Directions
In this exercise, every entry is to be transcribed exactly as written.
--- Data shown ---
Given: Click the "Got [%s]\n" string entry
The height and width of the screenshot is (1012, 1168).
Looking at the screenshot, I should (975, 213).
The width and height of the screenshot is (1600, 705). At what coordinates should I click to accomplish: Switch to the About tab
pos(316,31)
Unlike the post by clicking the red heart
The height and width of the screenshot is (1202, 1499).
---
Exercise answer
Given: Click the "Got [%s]\n" string entry
The height and width of the screenshot is (1012, 1168).
Looking at the screenshot, I should (975, 213).
The width and height of the screenshot is (1600, 705). At what coordinates should I click to accomplish: Switch to the About tab
pos(316,31)
Unlike the post by clicking the red heart
The height and width of the screenshot is (1202, 1499).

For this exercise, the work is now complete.